Enfin le huitieme effet, est que le pere a droit de jouir en usufruit, d’une portion virile des biens qui écheoient à ses enfans par le décès de la mere, après leur émancipation. Les docteurs sont d’avis qu’il en est de même des biens qui écheoient d’ailleurs aux enfans.

Le pere ne peut pas renoncer en fraude de ses créanciers, à l’usufruit qu’il a par droit de puissance paternelle ; mais ses créanciers ne peuvent l’empêcher d’émanciper ses enfans sans aucune réserve d’usufruit.
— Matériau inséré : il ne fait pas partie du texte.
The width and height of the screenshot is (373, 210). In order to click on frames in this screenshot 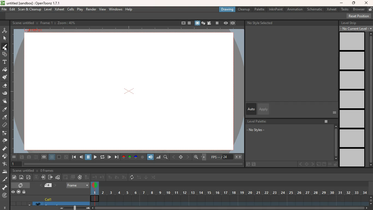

L’émancipation est un des moyens qui font finir la puissance paternelle.

Nous ne parlerons point ici de la forme de l’émancipation, on peut voir ce qui en a été dit ci-devant à la lettre E.

Les autres moyens qui font finir la puissance paternelle, sont la mort naturelle ou civile du pere ou du fils, la profession religieuse de l’un ou de l’autre, les grandes dignités ; en droit il n’y avoit que la dignité de patrice qui exemptoit de la puissance paternelle, celle de sénateur n’avoit pas cet effet.

En France les premieres dignités de l’épée & de la cour émancipent, & dans la robe celles de président, procureur & avocats-généraux.

A l’égard des dignités ecclésiastiques, il n’y a que l’épiscopat qui fasse cesser la puissance paternelle, les dignités d’abbé, de prieur, de curé n’émancipent point.

L’habitation séparée ne fait pas seule finir la puissance paternelle, si ce n’est dans quelques endroits où il y a un usage singulier.

Pour ce qui est du mariage, il émancipe dans les pays de droit écrit du ressort du parlement de Paris, & dans toutes les coutumes, mais non pas dans les parlemens de droit écrit.

M. de Lauriere, sur la regle 37 de Loisel, emploie de bonnes autorités pour prouver que dans toute la France coutumiere, les peres avoient anciennement une telle puissance sur leurs enfans qu’ils pouvoient les vendre ; mais que la barbarie s’étant abolie peu-à-peu sous les rois de la troisieme race, les enfans furent traités avec tant de douceur, qu’Accurse qui vivoit vers l’an 1200, écrit que de son tems ils étoient en France comme affranchis de la puissance paternelle, ut prorsus absolutos.

Quelques auteurs qui ont mal entendu ces termes d’Accurse, ont cru qu’il avoit nié que les François admissent la puissance paternelle, quoiqu’il ait seulement voulu dire qu’elle y étoit extrèmement mitigée.

Loisel parlant de l’usage du pays coutumier, dit que droit de puissance paternelle n’a lieu.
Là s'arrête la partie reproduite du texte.